Fluidization characteristics of and protein adsorption on fluoride-modified porous zirconium oxide particles

Abstract

Porous zirconia particles of specific gravity ∼3.2 g/ml, mean particle sizes of ∼50 μm, and terminal settling velocity of ∼2.8 mm/s in water, were synthesized using an oil emulsion method from 1000 Å colloids and were evaluated for their potential use in expanded bed protein adsorption. Expanded beds of particles were stable even for small volume, shallow beds (settled bed: 10 ml, height to diameter ratio <1.0) and even for fluidization velocities common to much larger particles (210 cm/h for a three-fold bed expansion).

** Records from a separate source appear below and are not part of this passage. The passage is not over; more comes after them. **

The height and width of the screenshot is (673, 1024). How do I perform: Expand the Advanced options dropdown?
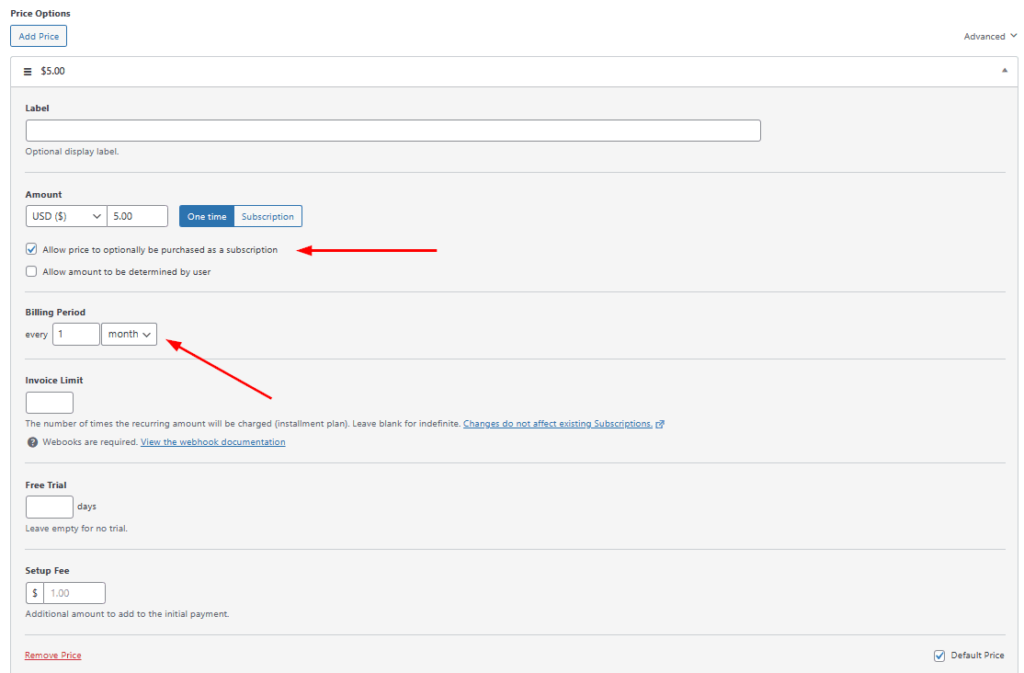point(990,36)
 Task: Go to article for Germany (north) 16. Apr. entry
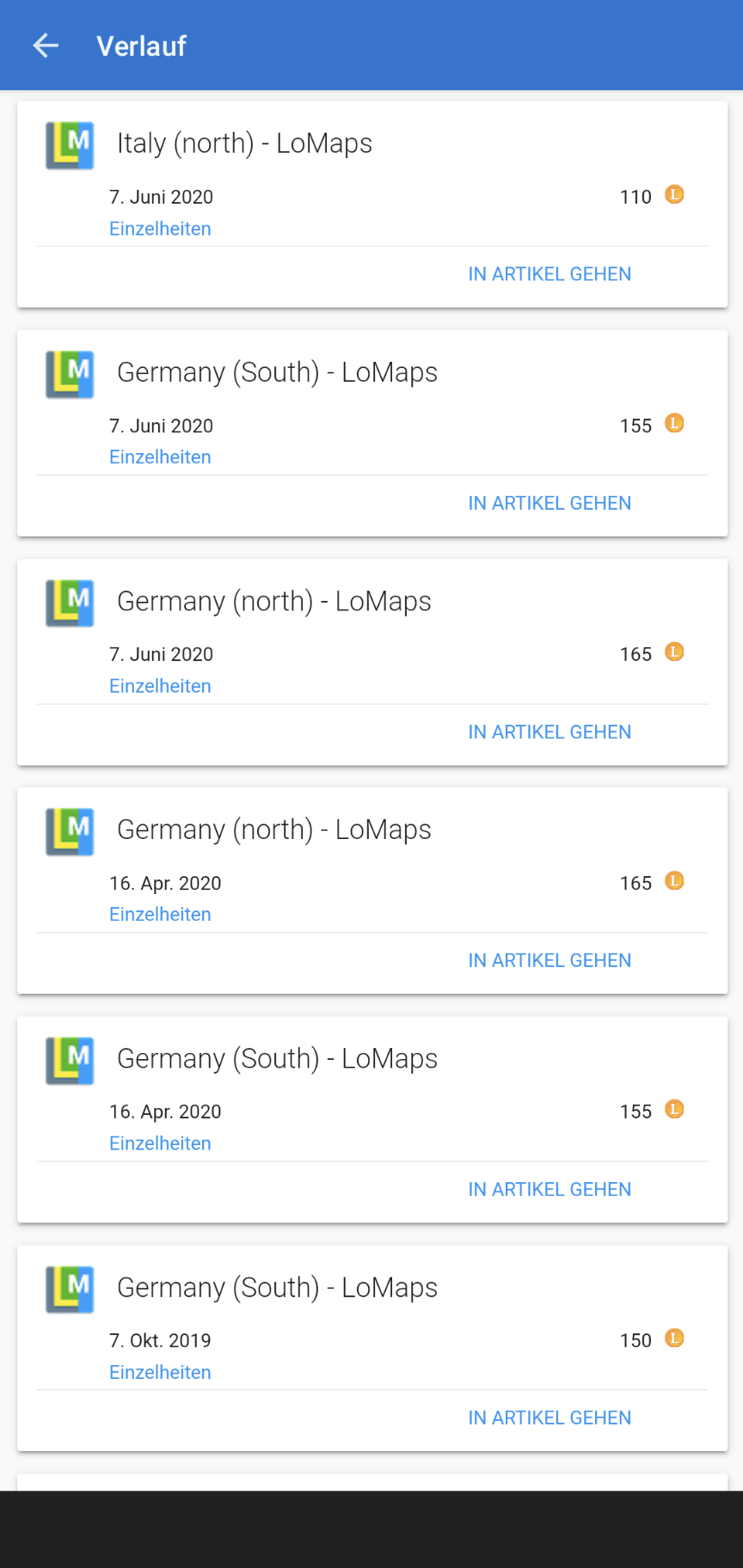click(x=550, y=960)
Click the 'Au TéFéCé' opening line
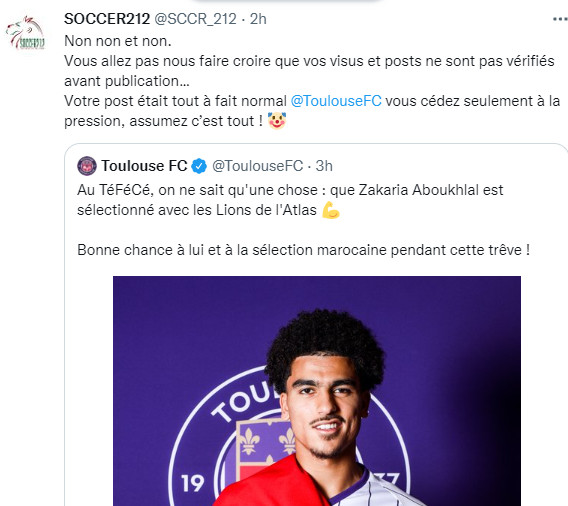The image size is (568, 506). click(290, 190)
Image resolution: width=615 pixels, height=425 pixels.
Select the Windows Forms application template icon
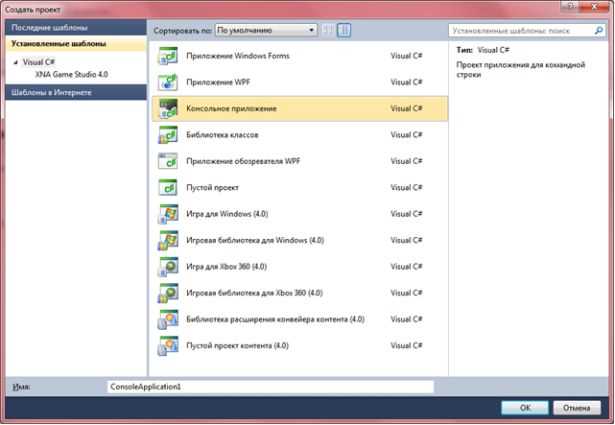(x=168, y=56)
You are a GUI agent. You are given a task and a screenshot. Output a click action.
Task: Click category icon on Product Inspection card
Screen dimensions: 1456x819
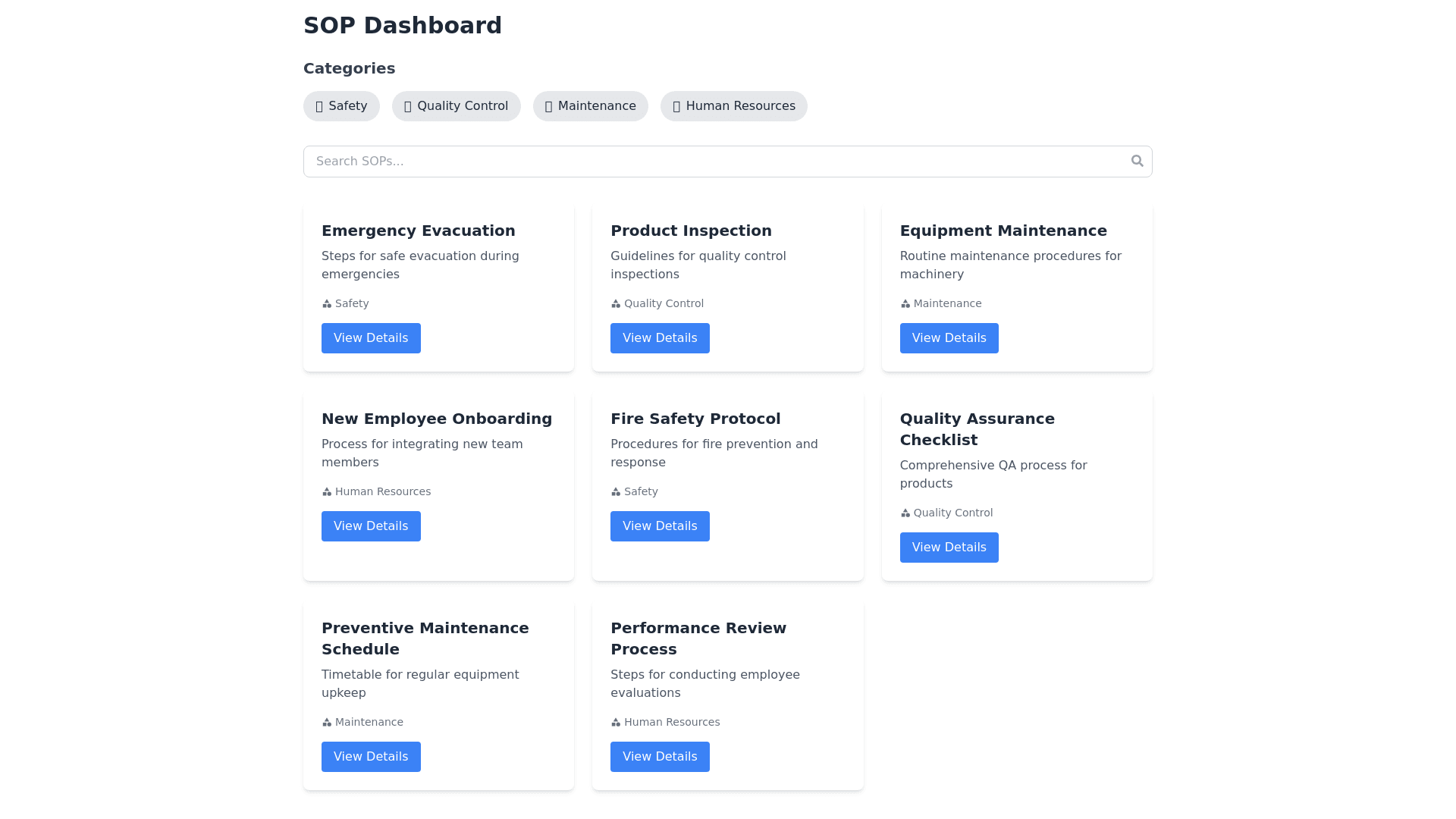pyautogui.click(x=616, y=304)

When the surface of these particles was modified by fluoride adsorption, the total bed capacity for bovine serum albumin (BSA) adsorption was 42±2 mg BSA/ml of settled bed volume at linear velocities of 109–210 cm/h. Residence time distribution studies of several solutes under non-binding conditions were performed to assess the degree of liquid mixing and channeling in the expanded bed as a function of fluidization velocity. Liquid mixing and channeling were also studied as a function of distributor design. With these very dense particles, the degree of channeling and mixing did not worsen with the degree of expansion. Elution of adsorbed BSA while the bed was expanded (by a step increase in ionic strength) was rapid resulting in a narrow peak at high fluidization velocities without resorting to settling of the bed. The dynamic binding capacity of BSA at 5% breakthrough (protein effluent concentration equal to 5% of the inlet concentration) was the same for a two-fold expanded bed as for a settled bed (22±2 mg BSA/ml of settled bed volume), though it decreased for higher bed expansions. BSA binding was reproducible following repeated cleaning of the adsorbent with 0.25 M sodium hydroxide.